Der Westen, die Demokratie und die „Konfusion“

Monatelang predigten Frankreich, Belgien und die USA in Afrika Demokratie und rieten in Zaire zum Abtritt des Diktators Mobutu — die jetzige Militärintervention könnte jedoch zum Gegenteil führen/ Mobutu stützt sich auf schlagkräftiges Militär  ■ Von Dominic Johnson

„Man kann Zaire nicht in dieser Konfusion lassen“: dieser Satz, kolportiert aus der französischen Botschaft in Kinshasa, bringt die neue Lage auf den Punkt, die durch die französisch- belgische Militärintervention in dem unruhegeschüttelten zentralafrikanischen Staat geschaffen ist. Ein Zairer vor einer Fernsehkamera in Brüssel wurde deutlicher: „Jetzt stellt sich die Frage, ob unser Schicksal Europa überhaupt berührt.“

Jahrelang sah der Westen tatenlos zu, wie Zaire unter der Herrschaft Mobutus zu einem Land wurde, das nach den Worten der zairischen Bischofskonferenz „vom Kapitalismus die egoistische Raffgier und vom Kommunismus die totalitäre Überwachung“ übernahm. 1960 hieß er noch Joseph Désiré Mobutu und diente in der belgisch-kolonialen Armee „Force Publique“ als Feldwebel. Doch aus den Wirren der Jahre 1960 bis 1963, als der weltweit als antikolonialer Befreier gefeierte Präsident Patrice Lumumba ermordet wurde und der Süden des Landes (Provinz Katanga) sich mit belgischer Hilfe beinahe unabhängig erklärte — verhindert durch eine Militärintervention der UNO — ging er als starker Mann hervor. Mit Billigung des CIA ergriff er 1965 auch formell die Macht. Wenige Jahre später proklamierte er eine „afrikanische Authentizität“: den Namen seines Land änderte er in Zaire, seinen eigenen zu Mobutu Sese Seko.
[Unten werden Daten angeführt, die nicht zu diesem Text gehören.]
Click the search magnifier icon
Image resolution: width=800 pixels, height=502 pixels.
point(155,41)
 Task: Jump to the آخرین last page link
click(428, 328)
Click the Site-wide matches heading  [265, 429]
Seitdem hält Mobutu das Land hauptsächlich mit Hilfe des Militärs zusammen. Er holte Militärberater aus Belgien, Frankreich, den USA, Israel, Ägypten und China ins Land und wandelte die „Force Publique“ zu einer 26.000 Mann starken Volontärarmee namens „Forces Armées Zairoises“ (FAZ) um, welche für ihre Indisziplin gefürchtet ist. Daneben existiert die effiziente und brutale 15.000köpfige Präsidialgarde (DSP), eine israelisch ausgebildete Spezialtruppe, die zusammen mit dem militärischen Geheimdienst SARM eine „Polizei innerhalb der Armee“ bildet.

Die Armeemeuterei, die den Volksaufstand der letzten Tage auslöste, kam von Soldaten der FAZ. SARM-Einheiten sicherten die Kontrolle des Flughafens von Kinshasa, um die Landung französischer Fallschirmjäger am Dienstag morgen zu ermöglichen. Mitglieder der DSP begleiteten die Franzosen bei ihren Einmarsch in die Hauptstadt.
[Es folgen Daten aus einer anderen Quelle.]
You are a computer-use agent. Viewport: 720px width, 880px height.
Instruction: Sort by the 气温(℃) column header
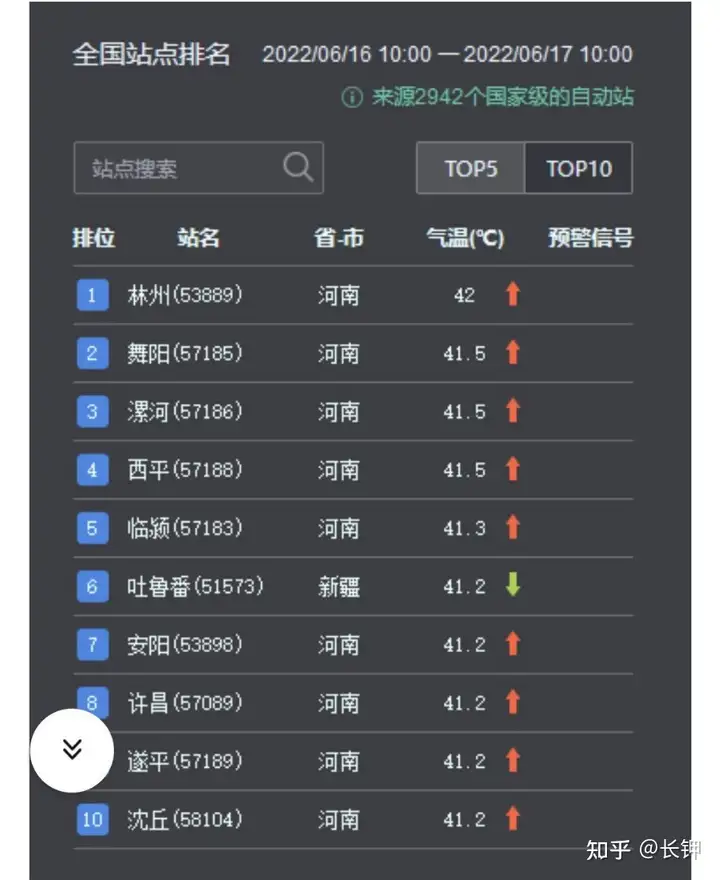pos(465,237)
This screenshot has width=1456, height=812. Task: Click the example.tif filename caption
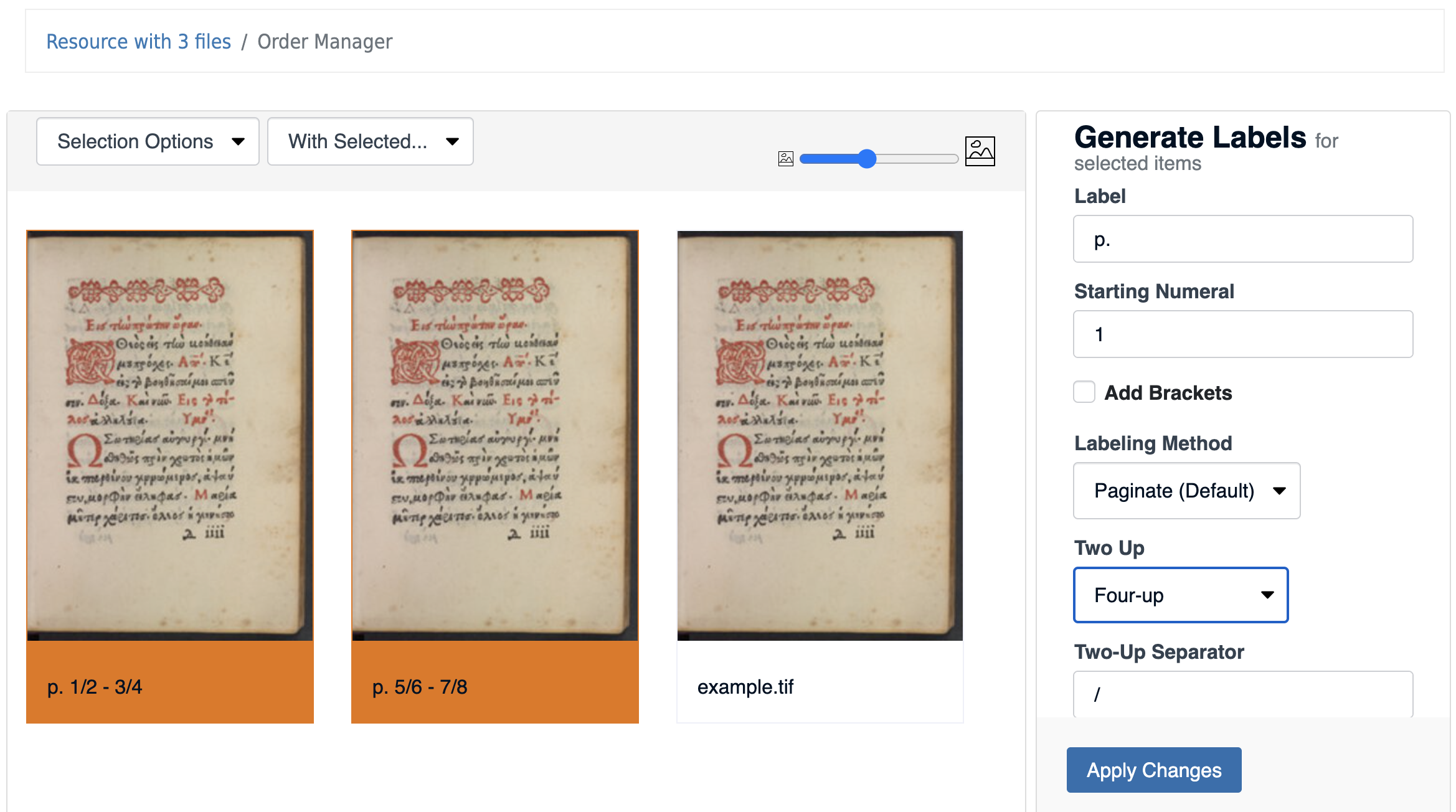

Wenn nun französische Truppen in Kinshasa als Erfolg melden: „Die Rebellen haben sich ergeben“, und wenn sie, wie schon 1978, die von Aufständischen kontrollierte südliche Stadt Kolwezi besetzen, um, wie es heißt, „den Ausbruch von Unruhen zu verhindern“, setzt sich Frankreich damit einer großen Verantwortung aus. Fran¿ois Mitterrand war es, der im Juni 1990 beim franko-afrikanischen Gipfel von La Baule — dem Mobutu fernblieb — Demokratisierung zur Bedingung weiterer Unterstützung aus Paris ernannte. Die Abschlußerklärung vom 21. Juni unterstreicht „die Notwendigkeit, die betroffenen Bevölkerungen enger in die Konstruktion ihrer politischen, wirtschaftlichen und sozialen Zukunft einzubeziehen“.
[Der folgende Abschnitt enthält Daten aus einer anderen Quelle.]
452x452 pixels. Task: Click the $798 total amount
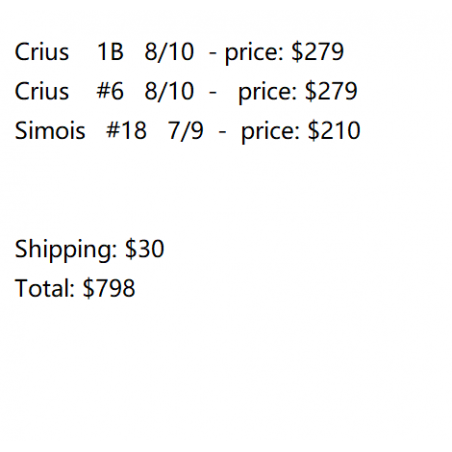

Die Einführung eines Mehrparteiensystems in Zaire Ende 1990, ohne irgendeine Aussicht auf Teilung der absoluten Regierungsgewalt, reichte dem Westen nicht aus: Sowohl Belgien wie auch die USA haben 1991 ihre Haltung verhärtet. In einem weitverbreiteten „vertraulichen“ Schreiben des belgischen Botschafters in Kinshasa Anfang Mai hieß es: „Wir haben schon genug Zeit verloren. Es ist unmöglich, mit Präsident Mobutu weiterzumachen.“ Der US- Kongreß sprach Anfang des Jahres von einem „korrupten Regime, das die fundamentalen Menschenrechte in flagranter Weise verletzt“ und fror Hilfe in Höhe von 30 Millionen Dollar ein. Anfang dieses Monats, so berichtete die Nachrichtenagentur IPS, bestand in Washington ein Konsens, „daß Mobutu entweder die Macht mit der Opposition teilen oder abtreten muß“.

Nun jedoch steht der Westen vor dem Dilemma, daß er mit seiner Intervention genau dies unmöglich macht. Eher besteht die Gefahr, daß Mobutu jetzt die Gelegenheit nutzt, die Opposition zu zerschlagen, die bestehende Parteienlandschaft für überflüssig zu erklären — seine eigene Staatspartei „Revolutionäre Volksbewegung“, dessen Hauptsitz in den Unruhen ebenfalls verwüstet wurde, eingeschlossen — und sich dem eigenen Volk als „Präsident aller Zairer“, der Welt als Garant der Stabilität zu präsentieren.

So reicht es nicht aus, daß der Pariser Botschafter in Kinshasa Mobutu jetzt zu einer „glaubwürdigen politischen Geste“ drängt und ihn unter stärkere Beobachtung stellen will. Auf diese Weise ist der Widerspruch, einerseits Zaire nicht „in der Konfusion“ zu lassen, andererseits aber Demokratie zu wünschen, kurzfristig nicht aufzulösen. Für die Staaten, die Mobutu in den letzten Monaten so vernichtend kritisierten, bietet sich jetzt nur die Möglichkeit, mit wirtschaftlichem Druck auf das Regime zu Veränderungen beizutragen, um das Land in eine Zukunft ohne Mobutu zu führen.